I am trying to write a variation pattern constexpr that calculates the sum of the given template parameters. Here is my code:

 template<int First, int... Rest> constexpr int f() { return First + f<Rest...>(); } template<int First> constexpr int f() { return First; } int main() { f<1, 2, 3>(); return 0; }

Unfortunately, it does not compile error message error C2668: 'f': ambiguous call to overloaded function when trying to resolve the call f<3,>() .

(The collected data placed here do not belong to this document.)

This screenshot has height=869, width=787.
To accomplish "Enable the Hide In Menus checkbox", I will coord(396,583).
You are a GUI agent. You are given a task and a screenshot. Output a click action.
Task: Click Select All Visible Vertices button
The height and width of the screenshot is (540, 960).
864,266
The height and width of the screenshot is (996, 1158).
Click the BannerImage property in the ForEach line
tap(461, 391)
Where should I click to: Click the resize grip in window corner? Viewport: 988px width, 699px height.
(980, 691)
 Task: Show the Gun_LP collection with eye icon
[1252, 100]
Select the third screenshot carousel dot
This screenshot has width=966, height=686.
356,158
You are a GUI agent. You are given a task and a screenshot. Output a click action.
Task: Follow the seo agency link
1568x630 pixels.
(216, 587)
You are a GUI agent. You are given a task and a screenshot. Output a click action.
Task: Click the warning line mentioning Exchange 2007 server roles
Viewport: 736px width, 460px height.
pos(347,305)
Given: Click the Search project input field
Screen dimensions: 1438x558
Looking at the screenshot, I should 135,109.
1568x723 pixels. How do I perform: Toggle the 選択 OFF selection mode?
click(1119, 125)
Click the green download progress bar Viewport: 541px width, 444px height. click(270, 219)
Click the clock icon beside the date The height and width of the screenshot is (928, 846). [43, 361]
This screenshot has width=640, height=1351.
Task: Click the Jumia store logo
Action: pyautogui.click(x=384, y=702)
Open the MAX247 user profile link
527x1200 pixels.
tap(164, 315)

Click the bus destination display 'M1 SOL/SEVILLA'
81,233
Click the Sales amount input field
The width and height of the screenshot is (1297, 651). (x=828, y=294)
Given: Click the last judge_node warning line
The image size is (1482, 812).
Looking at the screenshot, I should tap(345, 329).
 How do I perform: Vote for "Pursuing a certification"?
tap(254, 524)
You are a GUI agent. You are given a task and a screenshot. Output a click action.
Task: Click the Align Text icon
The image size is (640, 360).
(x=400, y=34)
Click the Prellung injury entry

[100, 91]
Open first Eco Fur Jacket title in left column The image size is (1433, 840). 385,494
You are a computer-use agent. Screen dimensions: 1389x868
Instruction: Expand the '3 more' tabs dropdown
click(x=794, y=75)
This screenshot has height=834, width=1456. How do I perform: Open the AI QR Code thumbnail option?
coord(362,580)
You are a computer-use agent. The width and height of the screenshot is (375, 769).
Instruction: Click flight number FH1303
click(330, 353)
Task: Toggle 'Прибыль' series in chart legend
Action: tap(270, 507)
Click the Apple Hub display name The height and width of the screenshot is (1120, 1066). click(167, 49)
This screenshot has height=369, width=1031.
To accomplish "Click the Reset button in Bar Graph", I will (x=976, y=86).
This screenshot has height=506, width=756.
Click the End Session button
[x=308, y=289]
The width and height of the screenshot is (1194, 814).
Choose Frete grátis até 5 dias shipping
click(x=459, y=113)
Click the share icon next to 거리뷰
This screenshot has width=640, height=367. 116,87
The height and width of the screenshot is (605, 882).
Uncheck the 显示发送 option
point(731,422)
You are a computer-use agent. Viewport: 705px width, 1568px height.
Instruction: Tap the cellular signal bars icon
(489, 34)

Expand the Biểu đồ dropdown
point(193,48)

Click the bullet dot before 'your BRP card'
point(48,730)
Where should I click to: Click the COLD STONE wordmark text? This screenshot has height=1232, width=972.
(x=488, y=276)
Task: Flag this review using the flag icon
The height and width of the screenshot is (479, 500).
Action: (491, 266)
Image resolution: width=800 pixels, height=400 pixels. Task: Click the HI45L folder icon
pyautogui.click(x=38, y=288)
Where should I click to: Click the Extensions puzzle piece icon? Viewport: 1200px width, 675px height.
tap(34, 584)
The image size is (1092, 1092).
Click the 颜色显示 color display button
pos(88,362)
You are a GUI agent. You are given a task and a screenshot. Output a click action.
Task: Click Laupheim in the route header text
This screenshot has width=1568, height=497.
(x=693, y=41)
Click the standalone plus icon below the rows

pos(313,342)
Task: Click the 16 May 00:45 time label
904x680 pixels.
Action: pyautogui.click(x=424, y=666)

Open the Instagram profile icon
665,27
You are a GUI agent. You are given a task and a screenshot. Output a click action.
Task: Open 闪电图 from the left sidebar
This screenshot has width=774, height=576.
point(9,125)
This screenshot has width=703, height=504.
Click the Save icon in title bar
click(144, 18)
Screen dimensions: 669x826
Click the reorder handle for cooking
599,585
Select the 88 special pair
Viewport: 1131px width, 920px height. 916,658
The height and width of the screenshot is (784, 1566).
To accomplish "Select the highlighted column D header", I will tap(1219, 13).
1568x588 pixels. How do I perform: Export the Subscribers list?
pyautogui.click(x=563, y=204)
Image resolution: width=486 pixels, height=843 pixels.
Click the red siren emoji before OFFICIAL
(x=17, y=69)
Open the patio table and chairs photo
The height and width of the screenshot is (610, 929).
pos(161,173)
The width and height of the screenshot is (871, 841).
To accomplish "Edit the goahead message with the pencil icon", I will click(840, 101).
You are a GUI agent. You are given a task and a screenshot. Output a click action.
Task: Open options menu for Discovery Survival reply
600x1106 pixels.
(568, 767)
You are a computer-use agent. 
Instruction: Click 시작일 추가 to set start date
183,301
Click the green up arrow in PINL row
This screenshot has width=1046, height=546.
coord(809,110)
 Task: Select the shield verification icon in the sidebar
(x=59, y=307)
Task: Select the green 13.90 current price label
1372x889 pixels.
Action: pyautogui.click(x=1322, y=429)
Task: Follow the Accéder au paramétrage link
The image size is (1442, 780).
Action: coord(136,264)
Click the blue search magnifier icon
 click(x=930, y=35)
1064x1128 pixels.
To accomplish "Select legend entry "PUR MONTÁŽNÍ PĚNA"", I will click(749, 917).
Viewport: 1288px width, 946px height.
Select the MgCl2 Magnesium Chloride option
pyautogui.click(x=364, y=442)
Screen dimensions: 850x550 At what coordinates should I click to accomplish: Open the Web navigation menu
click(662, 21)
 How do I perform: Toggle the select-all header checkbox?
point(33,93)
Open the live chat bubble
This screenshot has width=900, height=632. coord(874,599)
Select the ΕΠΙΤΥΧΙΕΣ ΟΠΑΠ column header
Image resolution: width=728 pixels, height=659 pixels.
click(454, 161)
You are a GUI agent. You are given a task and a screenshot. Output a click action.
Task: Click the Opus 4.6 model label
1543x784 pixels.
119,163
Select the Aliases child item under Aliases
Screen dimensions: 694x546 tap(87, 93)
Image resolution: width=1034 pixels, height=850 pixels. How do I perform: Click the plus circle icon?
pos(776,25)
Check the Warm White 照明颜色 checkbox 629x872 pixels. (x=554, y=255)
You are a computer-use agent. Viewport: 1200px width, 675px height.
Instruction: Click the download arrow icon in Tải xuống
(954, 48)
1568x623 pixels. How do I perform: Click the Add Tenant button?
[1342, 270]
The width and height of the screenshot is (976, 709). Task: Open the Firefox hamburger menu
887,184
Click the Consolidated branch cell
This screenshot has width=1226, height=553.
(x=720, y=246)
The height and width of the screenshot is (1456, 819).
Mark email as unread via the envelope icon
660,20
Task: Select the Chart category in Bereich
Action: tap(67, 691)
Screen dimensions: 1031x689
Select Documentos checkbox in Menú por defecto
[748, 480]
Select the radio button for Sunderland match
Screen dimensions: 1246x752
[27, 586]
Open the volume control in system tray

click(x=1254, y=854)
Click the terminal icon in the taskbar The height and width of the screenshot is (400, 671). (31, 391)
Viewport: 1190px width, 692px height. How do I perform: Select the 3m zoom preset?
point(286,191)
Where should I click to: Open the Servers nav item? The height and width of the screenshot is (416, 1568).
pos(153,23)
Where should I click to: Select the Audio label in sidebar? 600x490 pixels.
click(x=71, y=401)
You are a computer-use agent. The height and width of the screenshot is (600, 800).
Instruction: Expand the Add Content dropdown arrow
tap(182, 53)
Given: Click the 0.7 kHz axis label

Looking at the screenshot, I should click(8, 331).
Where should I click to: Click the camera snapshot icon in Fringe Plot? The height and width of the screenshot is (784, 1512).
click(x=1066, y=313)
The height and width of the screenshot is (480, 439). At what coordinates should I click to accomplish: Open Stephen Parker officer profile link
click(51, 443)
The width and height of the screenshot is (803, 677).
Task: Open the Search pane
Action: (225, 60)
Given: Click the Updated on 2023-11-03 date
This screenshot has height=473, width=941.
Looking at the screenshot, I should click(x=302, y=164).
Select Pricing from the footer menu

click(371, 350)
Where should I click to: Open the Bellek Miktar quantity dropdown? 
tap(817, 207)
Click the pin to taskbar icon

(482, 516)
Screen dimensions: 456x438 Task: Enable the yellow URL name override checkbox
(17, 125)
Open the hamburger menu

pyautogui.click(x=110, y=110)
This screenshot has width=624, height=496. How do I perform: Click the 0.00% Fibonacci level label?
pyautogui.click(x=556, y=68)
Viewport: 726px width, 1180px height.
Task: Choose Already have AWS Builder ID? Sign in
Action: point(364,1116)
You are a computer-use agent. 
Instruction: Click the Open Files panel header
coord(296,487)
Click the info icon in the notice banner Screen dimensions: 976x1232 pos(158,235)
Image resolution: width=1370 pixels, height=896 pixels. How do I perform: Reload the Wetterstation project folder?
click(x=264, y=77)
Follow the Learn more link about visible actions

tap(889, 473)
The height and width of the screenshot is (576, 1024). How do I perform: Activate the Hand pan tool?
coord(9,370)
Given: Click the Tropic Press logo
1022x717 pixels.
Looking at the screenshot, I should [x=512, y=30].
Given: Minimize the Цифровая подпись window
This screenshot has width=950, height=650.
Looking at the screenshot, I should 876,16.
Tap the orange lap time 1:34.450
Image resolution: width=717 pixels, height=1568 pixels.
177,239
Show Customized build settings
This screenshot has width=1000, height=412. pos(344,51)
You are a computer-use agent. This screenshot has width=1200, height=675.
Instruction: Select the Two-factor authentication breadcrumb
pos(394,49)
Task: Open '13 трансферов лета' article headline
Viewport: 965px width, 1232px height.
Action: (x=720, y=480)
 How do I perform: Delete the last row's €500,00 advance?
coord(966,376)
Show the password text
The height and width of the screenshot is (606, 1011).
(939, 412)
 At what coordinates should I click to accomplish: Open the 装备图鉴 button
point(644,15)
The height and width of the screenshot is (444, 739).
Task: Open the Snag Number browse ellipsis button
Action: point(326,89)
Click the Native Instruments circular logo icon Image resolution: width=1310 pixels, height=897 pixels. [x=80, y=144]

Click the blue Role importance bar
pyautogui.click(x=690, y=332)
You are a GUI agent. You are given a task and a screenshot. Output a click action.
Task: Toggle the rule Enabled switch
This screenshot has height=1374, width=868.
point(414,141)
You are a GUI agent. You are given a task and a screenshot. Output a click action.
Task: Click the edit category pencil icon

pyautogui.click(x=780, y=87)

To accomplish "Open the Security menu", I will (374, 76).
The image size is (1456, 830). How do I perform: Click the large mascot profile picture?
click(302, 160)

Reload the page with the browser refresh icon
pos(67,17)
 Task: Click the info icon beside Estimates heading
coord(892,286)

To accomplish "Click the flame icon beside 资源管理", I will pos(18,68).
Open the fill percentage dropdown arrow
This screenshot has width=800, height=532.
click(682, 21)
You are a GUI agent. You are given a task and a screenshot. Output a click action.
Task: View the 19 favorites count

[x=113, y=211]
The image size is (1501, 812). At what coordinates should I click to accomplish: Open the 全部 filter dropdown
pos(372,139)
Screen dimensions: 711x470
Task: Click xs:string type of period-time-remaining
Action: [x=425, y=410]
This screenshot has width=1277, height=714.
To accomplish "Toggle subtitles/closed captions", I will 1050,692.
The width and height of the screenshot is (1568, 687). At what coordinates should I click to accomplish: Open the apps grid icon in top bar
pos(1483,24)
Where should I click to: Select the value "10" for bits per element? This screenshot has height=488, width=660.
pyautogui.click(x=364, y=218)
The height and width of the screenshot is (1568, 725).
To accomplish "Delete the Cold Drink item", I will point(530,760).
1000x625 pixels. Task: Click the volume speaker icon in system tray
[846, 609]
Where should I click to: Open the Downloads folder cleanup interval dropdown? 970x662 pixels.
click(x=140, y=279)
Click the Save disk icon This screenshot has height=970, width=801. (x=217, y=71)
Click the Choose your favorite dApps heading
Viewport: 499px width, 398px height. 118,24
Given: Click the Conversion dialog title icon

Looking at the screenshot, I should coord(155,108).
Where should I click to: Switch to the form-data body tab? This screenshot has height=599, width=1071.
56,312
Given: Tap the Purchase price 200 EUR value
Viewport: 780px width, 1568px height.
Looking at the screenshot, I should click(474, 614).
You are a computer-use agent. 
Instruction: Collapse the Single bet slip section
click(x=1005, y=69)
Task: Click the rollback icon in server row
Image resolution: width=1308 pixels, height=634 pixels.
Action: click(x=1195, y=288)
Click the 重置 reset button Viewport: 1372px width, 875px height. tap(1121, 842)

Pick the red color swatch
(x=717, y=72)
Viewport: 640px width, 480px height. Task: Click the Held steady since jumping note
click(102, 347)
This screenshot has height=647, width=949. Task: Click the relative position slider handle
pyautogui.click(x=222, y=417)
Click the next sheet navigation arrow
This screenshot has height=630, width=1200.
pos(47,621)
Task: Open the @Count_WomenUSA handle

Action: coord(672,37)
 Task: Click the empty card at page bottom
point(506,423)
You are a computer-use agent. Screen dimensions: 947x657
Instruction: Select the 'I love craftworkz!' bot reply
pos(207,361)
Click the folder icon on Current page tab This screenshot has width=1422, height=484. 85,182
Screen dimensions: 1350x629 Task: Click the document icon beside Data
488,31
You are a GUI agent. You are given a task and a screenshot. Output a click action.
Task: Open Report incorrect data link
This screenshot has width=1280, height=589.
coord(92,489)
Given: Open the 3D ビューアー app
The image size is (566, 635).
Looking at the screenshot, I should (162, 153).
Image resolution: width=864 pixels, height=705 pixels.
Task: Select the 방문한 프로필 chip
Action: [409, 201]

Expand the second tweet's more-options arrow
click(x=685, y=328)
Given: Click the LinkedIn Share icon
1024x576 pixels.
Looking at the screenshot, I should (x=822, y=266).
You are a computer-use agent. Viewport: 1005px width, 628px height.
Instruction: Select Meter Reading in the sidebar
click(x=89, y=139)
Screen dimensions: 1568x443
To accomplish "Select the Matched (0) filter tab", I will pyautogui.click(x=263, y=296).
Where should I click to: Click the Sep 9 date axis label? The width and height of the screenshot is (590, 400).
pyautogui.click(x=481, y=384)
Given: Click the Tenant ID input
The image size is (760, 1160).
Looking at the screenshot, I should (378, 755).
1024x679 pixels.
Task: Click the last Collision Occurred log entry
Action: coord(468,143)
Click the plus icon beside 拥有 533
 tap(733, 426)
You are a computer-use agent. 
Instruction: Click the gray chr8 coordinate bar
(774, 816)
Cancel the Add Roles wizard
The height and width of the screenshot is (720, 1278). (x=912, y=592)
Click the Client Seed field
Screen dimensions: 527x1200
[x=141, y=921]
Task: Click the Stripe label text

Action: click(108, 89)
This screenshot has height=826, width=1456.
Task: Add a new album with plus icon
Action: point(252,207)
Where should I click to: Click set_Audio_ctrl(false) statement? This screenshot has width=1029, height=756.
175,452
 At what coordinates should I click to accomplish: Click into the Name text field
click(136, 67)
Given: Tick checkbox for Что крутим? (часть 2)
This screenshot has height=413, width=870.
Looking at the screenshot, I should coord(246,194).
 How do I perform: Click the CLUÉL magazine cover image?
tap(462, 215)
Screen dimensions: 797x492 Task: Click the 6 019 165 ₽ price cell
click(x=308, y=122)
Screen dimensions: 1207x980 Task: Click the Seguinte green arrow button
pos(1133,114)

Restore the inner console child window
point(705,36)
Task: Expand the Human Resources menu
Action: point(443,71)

I also tried changing the underlying recursion case to accept 0 template arguments instead of 1:

 template<> constexpr int f() { return 0; }

But this code also does not compile ( error C2912: explicit specialization 'int f(void)' is not a specialization of a function template message error C2912: explicit specialization 'int f(void)' is not a specialization of a function template ).

I could extract the first and second arguments of the template for compilation and work, for example:

 template<int First, int Second, int... Rest> constexpr int f() { return First + f<Second, Rest...>(); }

But this is not the best option. So the question is: how to write this calculation in an elegant way?

UP: I also tried to write this as one function:

 template<int First, int... Rest> constexpr int f() { return sizeof...(Rest) == 0 ? First : (First + f<Rest...>()); }

And this also does not work: error C2672: 'f': no matching overloaded function found .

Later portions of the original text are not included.